§ **Data for this exercise**

▼

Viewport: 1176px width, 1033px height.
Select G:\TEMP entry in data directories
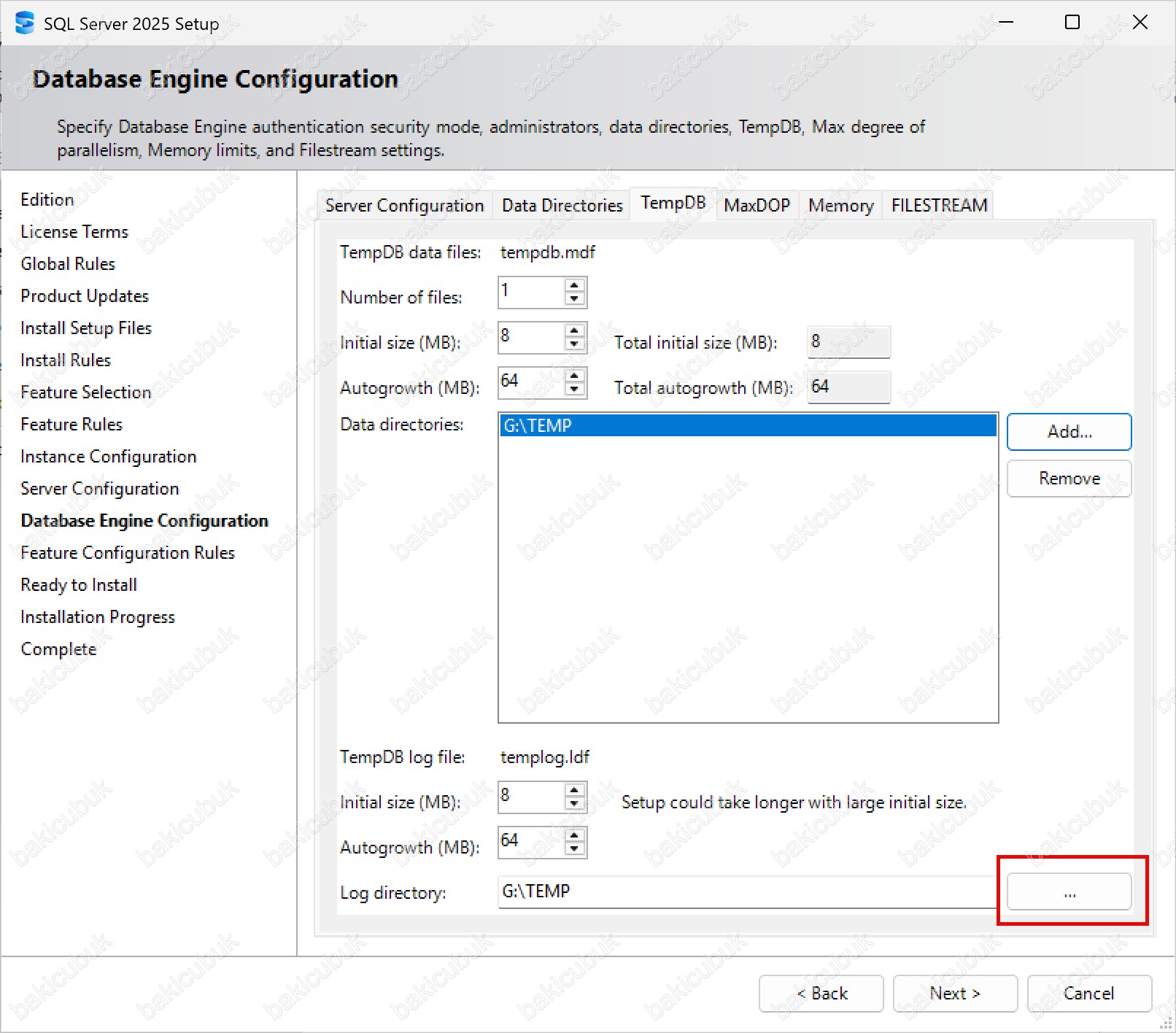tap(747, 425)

▲
▼

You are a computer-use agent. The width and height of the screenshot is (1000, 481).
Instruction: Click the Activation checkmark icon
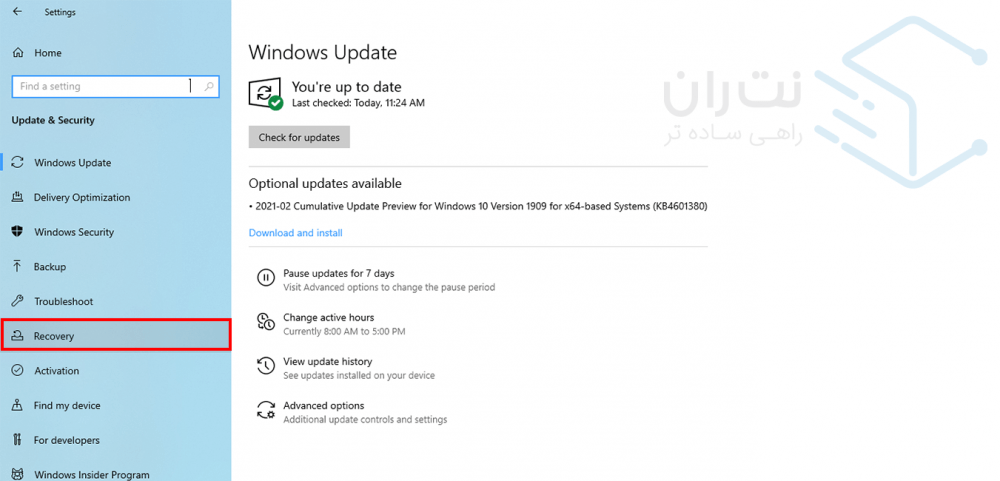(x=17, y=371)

▲

§ **Work instruction**
Using the records above, list each line that includes "height".

§ **Solved exercise**
Viewport: 1176px width, 1033px height.
You are a computer-use agent. The width and height of the screenshot is (1000, 481).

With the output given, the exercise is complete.